**Requirement:**
Transcribe every line below exactly; no image goes into the output.
........
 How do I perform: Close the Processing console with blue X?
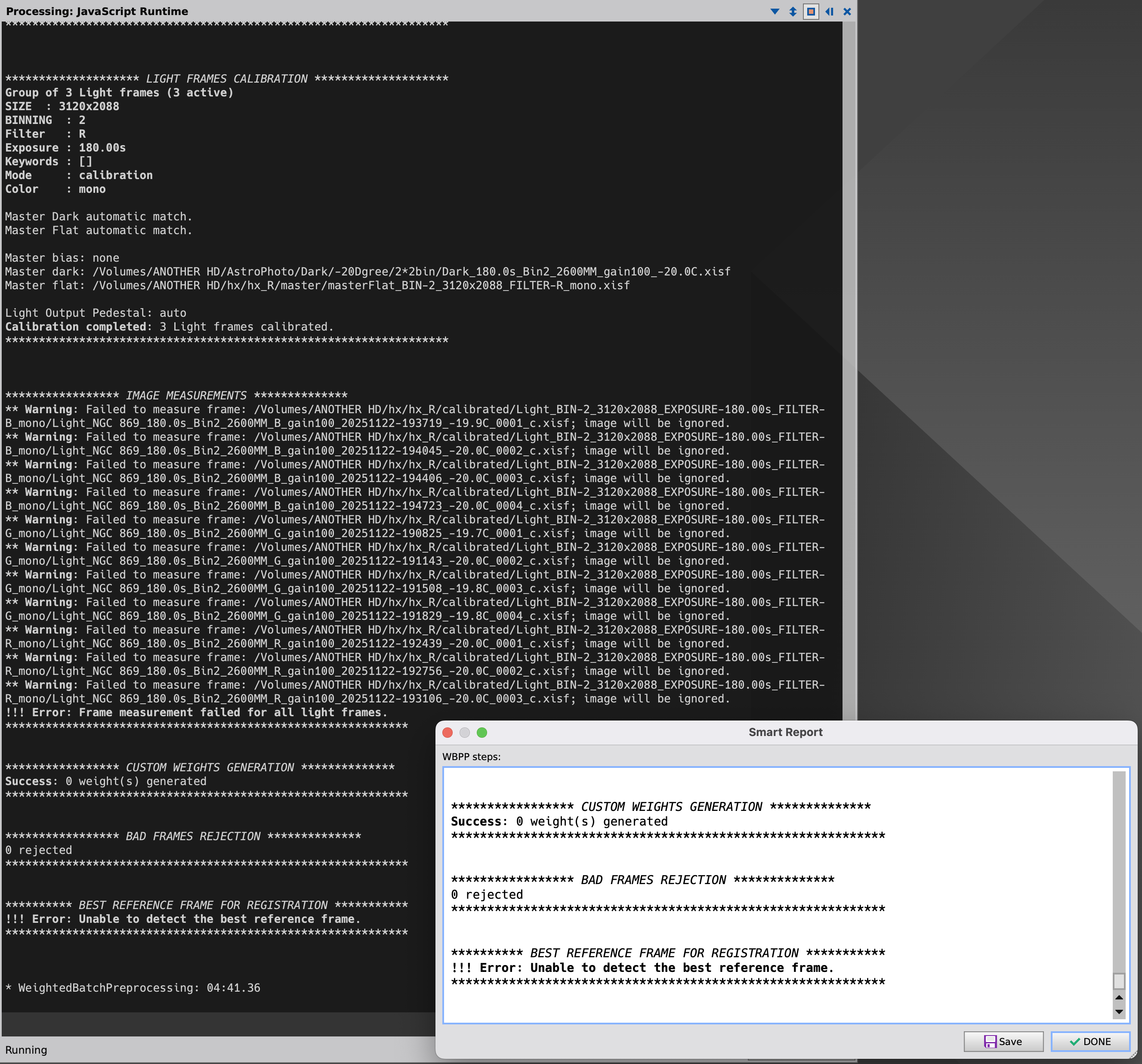click(x=847, y=12)
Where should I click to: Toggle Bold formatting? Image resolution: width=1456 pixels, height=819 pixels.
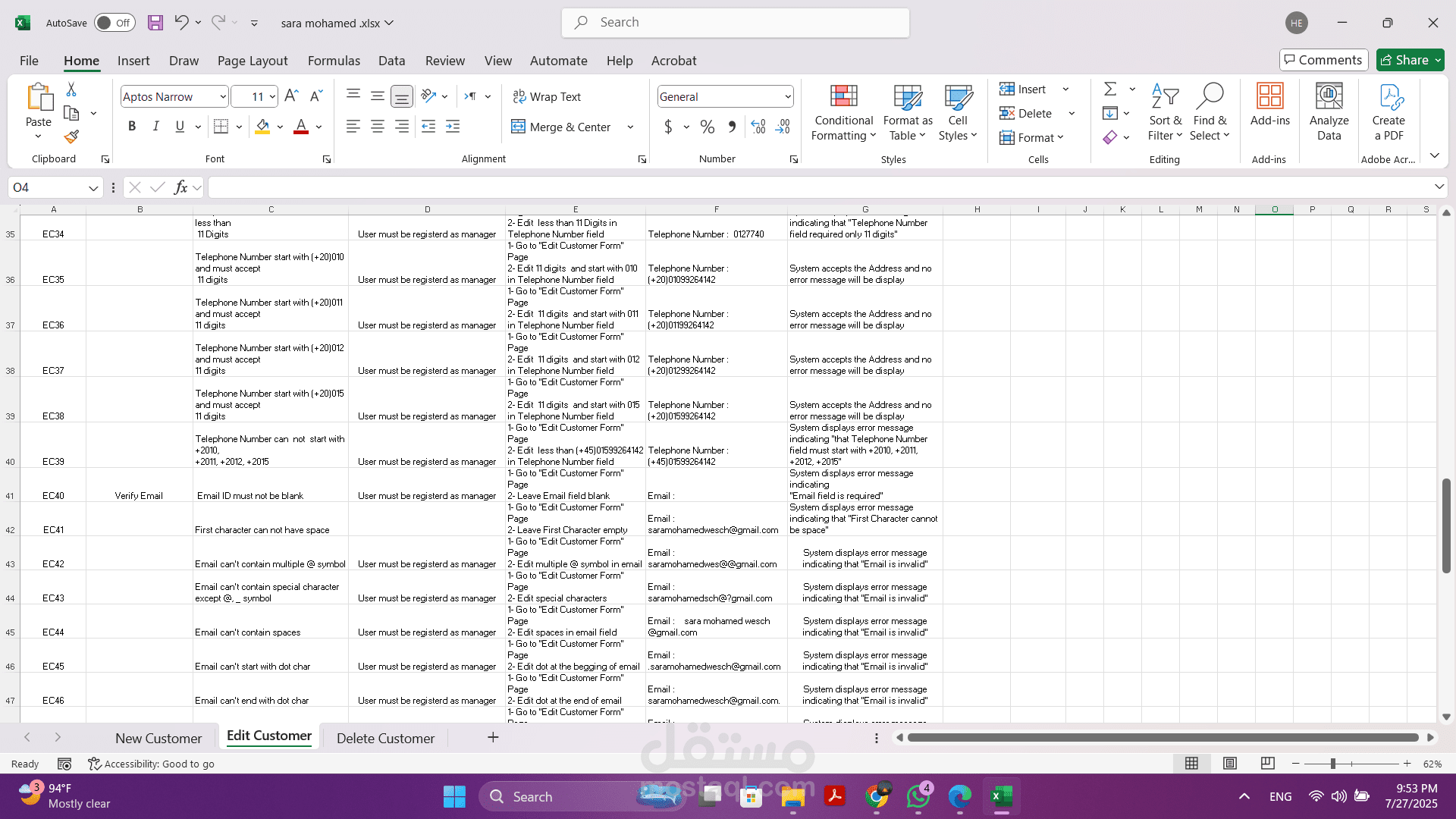tap(132, 127)
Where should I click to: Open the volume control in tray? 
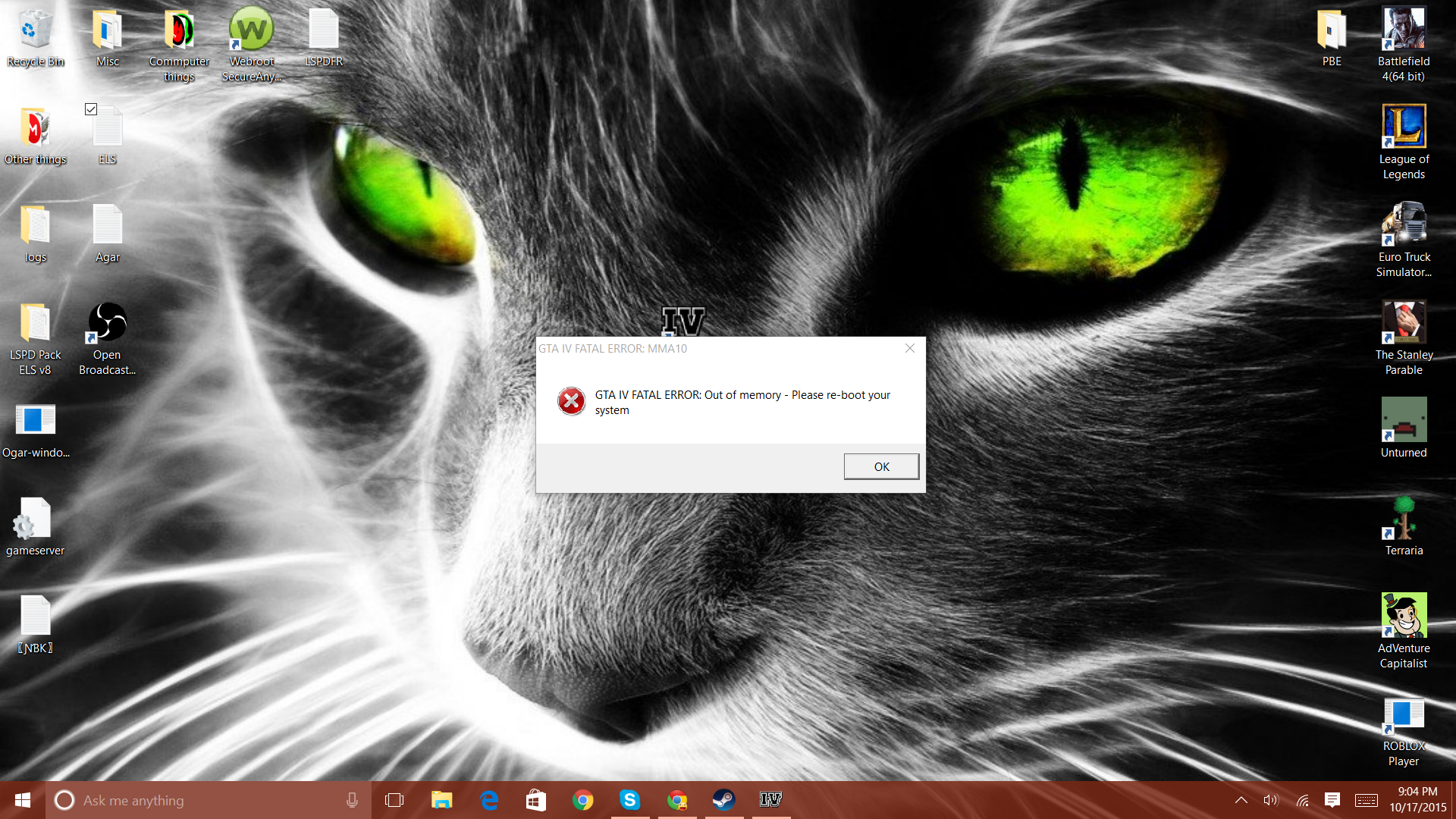tap(1271, 800)
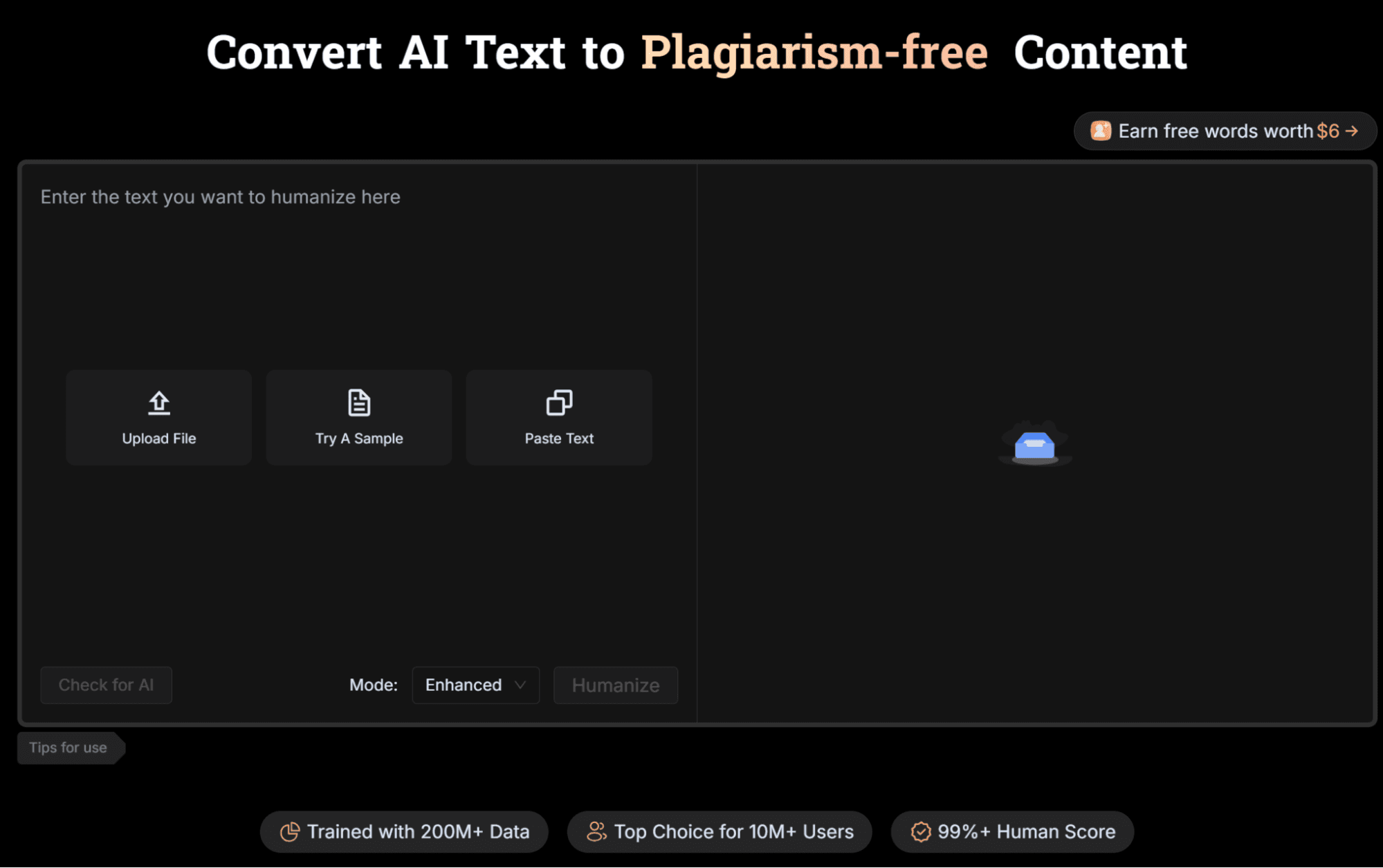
........
**Task response:**
 How do I perform: Close the Processing console with blue X?
click(x=847, y=12)
Where should I click to: Toggle Bold formatting? Image resolution: width=1456 pixels, height=819 pixels.
tap(132, 127)
Where should I click to: Open the volume control in tray? 
tap(1271, 800)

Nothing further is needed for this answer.